The announcement comes soon after Microsoft confirmed that they were letting go of 10,000 people across their global workforce and Amazon said it was cutting 18,000 jobs earlier in January. According to redundancy tracking site layoffs.fyi, there have been close to 40,000 tech layoffs since the start of 2023.
CEO Sundar Pichai announced that they would offer US staff severance packages of at least 16 weeks of salary, plus two weeks for every additional year at Google - this is as well as six months of health coverage, job placement services, 2022 bonuses and remaining vacation time.

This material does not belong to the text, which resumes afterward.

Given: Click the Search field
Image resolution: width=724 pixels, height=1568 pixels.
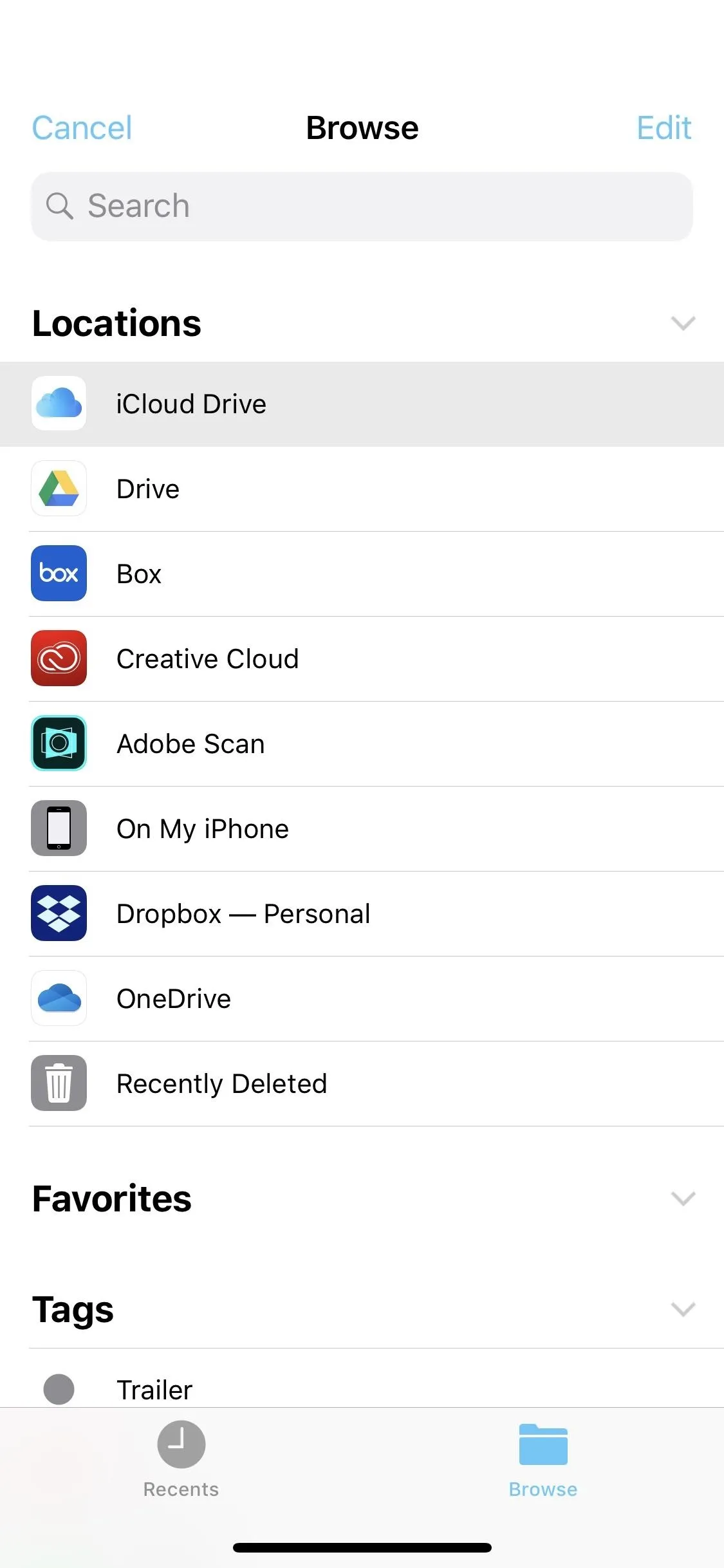Looking at the screenshot, I should (x=362, y=207).
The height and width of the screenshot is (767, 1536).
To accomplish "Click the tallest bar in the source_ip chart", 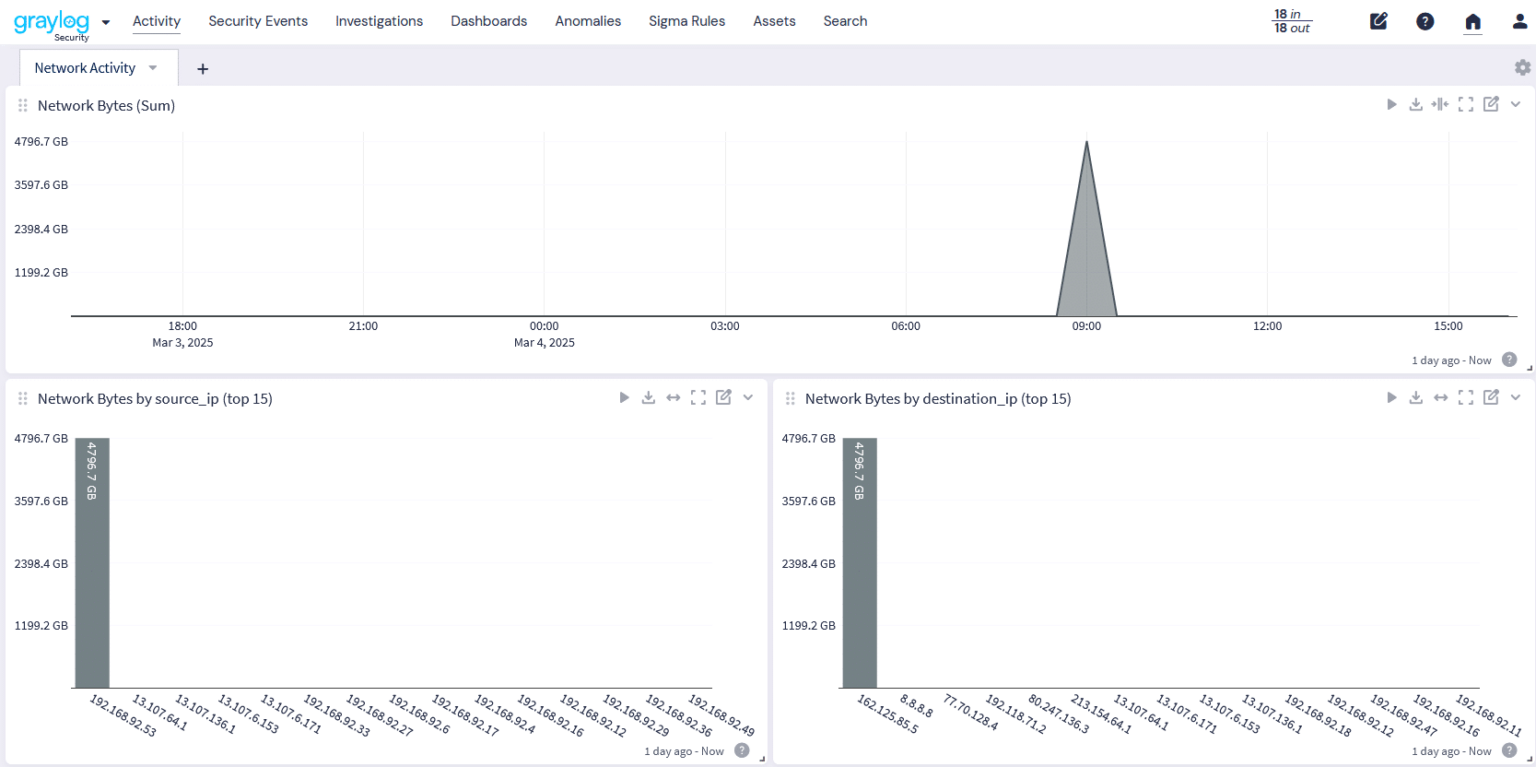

In an internal email Mr Pichai said:
“I take full responsibility for the decisions that led us here,”
He told employees:
“Over the past two years we’ve seen periods of dramatic growth,”
“To match and fuel that growth, we hired for a different economic reality than the one we face today.”
Mr Pichai thanked staff for "working so hard" in their roles, adding that their "contributions have been invaluable".
While more redundancies are expected globally, he added that in other countries, the process “will take longer due to local laws and practices.”